● **Your assignment**:
The line containing "Screen dimensions: 1494x547" marks where to begin; quote it and every line after it through the end of the data, exactly as written.

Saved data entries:

---

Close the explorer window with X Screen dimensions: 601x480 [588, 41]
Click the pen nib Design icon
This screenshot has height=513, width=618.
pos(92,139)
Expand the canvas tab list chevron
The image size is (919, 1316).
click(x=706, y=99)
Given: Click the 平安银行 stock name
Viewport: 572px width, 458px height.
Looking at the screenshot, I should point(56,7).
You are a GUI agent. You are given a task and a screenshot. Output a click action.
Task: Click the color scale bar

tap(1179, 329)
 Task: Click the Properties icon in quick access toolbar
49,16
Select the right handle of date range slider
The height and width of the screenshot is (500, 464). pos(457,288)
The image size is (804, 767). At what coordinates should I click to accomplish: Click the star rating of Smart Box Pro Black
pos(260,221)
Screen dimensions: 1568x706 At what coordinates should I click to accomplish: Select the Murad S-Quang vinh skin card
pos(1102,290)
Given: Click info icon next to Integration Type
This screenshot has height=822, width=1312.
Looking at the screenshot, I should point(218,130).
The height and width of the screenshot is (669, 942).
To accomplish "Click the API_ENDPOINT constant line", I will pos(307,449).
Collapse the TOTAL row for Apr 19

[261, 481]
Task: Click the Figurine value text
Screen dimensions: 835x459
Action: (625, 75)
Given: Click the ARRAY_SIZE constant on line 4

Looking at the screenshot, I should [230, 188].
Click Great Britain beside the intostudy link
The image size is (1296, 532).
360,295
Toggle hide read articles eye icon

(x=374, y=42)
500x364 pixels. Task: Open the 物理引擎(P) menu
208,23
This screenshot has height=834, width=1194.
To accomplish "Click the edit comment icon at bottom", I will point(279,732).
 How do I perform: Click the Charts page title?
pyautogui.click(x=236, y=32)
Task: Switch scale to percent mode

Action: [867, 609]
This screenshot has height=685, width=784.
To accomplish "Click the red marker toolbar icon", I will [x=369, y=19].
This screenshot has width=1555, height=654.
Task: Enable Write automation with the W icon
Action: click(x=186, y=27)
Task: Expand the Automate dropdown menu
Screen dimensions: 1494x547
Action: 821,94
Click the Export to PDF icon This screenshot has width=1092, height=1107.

---

● **Solution for this exercise**:
Screen dimensions: 1494x547
Action: 821,94
Click the Export to PDF icon This screenshot has width=1092, height=1107.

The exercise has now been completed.